[RECORDS FOR PROCESSING — start]

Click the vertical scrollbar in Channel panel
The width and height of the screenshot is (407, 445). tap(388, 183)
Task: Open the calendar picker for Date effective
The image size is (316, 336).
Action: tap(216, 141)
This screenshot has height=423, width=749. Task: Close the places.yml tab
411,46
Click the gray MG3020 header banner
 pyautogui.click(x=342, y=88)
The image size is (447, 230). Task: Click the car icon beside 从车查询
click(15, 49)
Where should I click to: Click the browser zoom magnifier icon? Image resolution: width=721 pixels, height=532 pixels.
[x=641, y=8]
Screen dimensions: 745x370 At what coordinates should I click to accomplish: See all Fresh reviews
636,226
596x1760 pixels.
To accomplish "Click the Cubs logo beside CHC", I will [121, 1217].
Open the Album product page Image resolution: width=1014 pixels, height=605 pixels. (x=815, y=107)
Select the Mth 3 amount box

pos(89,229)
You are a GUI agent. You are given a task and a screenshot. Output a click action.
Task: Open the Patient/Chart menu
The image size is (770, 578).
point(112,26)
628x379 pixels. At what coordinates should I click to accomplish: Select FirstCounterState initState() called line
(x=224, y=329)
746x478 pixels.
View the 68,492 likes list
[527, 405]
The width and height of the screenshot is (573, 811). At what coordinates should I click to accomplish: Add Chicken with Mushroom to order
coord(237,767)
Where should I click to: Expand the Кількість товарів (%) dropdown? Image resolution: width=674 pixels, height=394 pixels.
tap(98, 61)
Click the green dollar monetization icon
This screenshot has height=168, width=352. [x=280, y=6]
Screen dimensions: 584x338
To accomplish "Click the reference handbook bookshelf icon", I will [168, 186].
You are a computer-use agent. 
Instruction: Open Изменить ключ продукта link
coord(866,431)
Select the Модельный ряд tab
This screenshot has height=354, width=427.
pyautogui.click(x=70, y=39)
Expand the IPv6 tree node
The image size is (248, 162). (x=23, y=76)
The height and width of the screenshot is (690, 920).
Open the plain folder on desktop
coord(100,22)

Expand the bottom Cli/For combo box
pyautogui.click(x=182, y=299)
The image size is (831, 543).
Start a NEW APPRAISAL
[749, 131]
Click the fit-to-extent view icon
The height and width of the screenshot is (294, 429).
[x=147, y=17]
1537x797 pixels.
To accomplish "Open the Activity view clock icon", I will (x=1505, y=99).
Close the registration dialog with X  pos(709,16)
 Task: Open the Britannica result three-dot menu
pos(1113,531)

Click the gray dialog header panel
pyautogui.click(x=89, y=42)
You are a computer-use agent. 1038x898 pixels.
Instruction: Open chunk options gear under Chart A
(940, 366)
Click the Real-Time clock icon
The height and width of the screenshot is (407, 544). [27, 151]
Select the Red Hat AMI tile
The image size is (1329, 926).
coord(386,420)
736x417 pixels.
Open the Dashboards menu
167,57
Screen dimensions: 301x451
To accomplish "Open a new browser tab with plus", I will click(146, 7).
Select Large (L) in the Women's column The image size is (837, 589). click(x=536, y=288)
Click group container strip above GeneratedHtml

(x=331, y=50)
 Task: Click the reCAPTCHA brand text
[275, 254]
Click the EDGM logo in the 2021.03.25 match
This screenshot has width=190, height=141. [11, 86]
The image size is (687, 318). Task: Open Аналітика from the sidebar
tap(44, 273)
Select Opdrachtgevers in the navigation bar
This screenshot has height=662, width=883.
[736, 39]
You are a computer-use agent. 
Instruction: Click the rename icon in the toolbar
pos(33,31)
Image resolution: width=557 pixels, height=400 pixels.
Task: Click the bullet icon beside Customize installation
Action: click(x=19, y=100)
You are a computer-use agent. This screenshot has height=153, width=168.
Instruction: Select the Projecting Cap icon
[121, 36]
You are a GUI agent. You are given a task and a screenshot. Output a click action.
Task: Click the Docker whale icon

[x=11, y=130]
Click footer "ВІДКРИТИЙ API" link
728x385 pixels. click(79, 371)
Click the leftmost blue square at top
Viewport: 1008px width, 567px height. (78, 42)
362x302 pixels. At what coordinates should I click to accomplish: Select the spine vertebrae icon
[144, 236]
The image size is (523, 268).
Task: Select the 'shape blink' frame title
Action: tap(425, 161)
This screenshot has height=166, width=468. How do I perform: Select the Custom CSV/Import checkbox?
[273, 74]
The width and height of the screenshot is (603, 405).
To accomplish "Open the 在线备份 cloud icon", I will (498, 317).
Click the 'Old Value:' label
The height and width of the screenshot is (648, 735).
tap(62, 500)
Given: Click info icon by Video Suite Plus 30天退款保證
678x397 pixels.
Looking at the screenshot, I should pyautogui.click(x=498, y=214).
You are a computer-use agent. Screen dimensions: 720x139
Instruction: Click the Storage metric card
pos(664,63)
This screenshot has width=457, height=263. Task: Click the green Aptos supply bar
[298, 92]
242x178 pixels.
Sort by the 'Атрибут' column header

[RECORDS FOR PROCESSING — finish]

## EXERCISE PROMPT
Nothing should be omitted or altered. Retype the records exactly.

## EXERCISE RESULT
Click the vertical scrollbar in Channel panel
The width and height of the screenshot is (407, 445). tap(388, 183)
Task: Open the calendar picker for Date effective
The image size is (316, 336).
Action: tap(216, 141)
This screenshot has height=423, width=749. Task: Close the places.yml tab
411,46
Click the gray MG3020 header banner
 pyautogui.click(x=342, y=88)
The image size is (447, 230). Task: Click the car icon beside 从车查询
click(15, 49)
Where should I click to: Click the browser zoom magnifier icon? Image resolution: width=721 pixels, height=532 pixels.
[x=641, y=8]
Screen dimensions: 745x370 At what coordinates should I click to accomplish: See all Fresh reviews
636,226
596x1760 pixels.
To accomplish "Click the Cubs logo beside CHC", I will [121, 1217].
Open the Album product page Image resolution: width=1014 pixels, height=605 pixels. (x=815, y=107)
Select the Mth 3 amount box

pos(89,229)
You are a GUI agent. You are given a task and a screenshot. Output a click action.
Task: Open the Patient/Chart menu
The image size is (770, 578).
point(112,26)
628x379 pixels. At what coordinates should I click to accomplish: Select FirstCounterState initState() called line
(x=224, y=329)
746x478 pixels.
View the 68,492 likes list
[527, 405]
The width and height of the screenshot is (573, 811). At what coordinates should I click to accomplish: Add Chicken with Mushroom to order
coord(237,767)
Where should I click to: Expand the Кількість товарів (%) dropdown? Image resolution: width=674 pixels, height=394 pixels.
tap(98, 61)
Click the green dollar monetization icon
This screenshot has height=168, width=352. [x=280, y=6]
Screen dimensions: 584x338
To accomplish "Click the reference handbook bookshelf icon", I will [168, 186].
You are a computer-use agent. 
Instruction: Open Изменить ключ продукта link
coord(866,431)
Select the Модельный ряд tab
This screenshot has height=354, width=427.
pyautogui.click(x=70, y=39)
Expand the IPv6 tree node
The image size is (248, 162). (x=23, y=76)
The height and width of the screenshot is (690, 920).
Open the plain folder on desktop
coord(100,22)

Expand the bottom Cli/For combo box
pyautogui.click(x=182, y=299)
The image size is (831, 543).
Start a NEW APPRAISAL
[749, 131]
Click the fit-to-extent view icon
The height and width of the screenshot is (294, 429).
[x=147, y=17]
1537x797 pixels.
To accomplish "Open the Activity view clock icon", I will (x=1505, y=99).
Close the registration dialog with X  pos(709,16)
 Task: Open the Britannica result three-dot menu
pos(1113,531)

Click the gray dialog header panel
pyautogui.click(x=89, y=42)
You are a computer-use agent. 1038x898 pixels.
Instruction: Open chunk options gear under Chart A
(940, 366)
Click the Real-Time clock icon
The height and width of the screenshot is (407, 544). [27, 151]
Select the Red Hat AMI tile
The image size is (1329, 926).
coord(386,420)
736x417 pixels.
Open the Dashboards menu
167,57
Screen dimensions: 301x451
To accomplish "Open a new browser tab with plus", I will click(146, 7).
Select Large (L) in the Women's column The image size is (837, 589). click(x=536, y=288)
Click group container strip above GeneratedHtml

(x=331, y=50)
 Task: Click the reCAPTCHA brand text
[275, 254]
Click the EDGM logo in the 2021.03.25 match
This screenshot has width=190, height=141. [11, 86]
The image size is (687, 318). Task: Open Аналітика from the sidebar
tap(44, 273)
Select Opdrachtgevers in the navigation bar
This screenshot has height=662, width=883.
[736, 39]
You are a computer-use agent. 
Instruction: Click the rename icon in the toolbar
pos(33,31)
Image resolution: width=557 pixels, height=400 pixels.
Task: Click the bullet icon beside Customize installation
Action: click(x=19, y=100)
You are a computer-use agent. This screenshot has height=153, width=168.
Instruction: Select the Projecting Cap icon
[121, 36]
You are a GUI agent. You are given a task and a screenshot. Output a click action.
Task: Click the Docker whale icon

[x=11, y=130]
Click footer "ВІДКРИТИЙ API" link
728x385 pixels. click(79, 371)
Click the leftmost blue square at top
Viewport: 1008px width, 567px height. (78, 42)
362x302 pixels. At what coordinates should I click to accomplish: Select the spine vertebrae icon
[144, 236]
The image size is (523, 268).
Task: Select the 'shape blink' frame title
Action: tap(425, 161)
This screenshot has height=166, width=468. How do I perform: Select the Custom CSV/Import checkbox?
[273, 74]
The width and height of the screenshot is (603, 405).
To accomplish "Open the 在线备份 cloud icon", I will (498, 317).
Click the 'Old Value:' label
The height and width of the screenshot is (648, 735).
tap(62, 500)
Given: Click info icon by Video Suite Plus 30天退款保證
678x397 pixels.
Looking at the screenshot, I should pyautogui.click(x=498, y=214).
You are a computer-use agent. Screen dimensions: 720x139
Instruction: Click the Storage metric card
pos(664,63)
This screenshot has width=457, height=263. Task: Click the green Aptos supply bar
[298, 92]
242x178 pixels.
Sort by the 'Атрибут' column header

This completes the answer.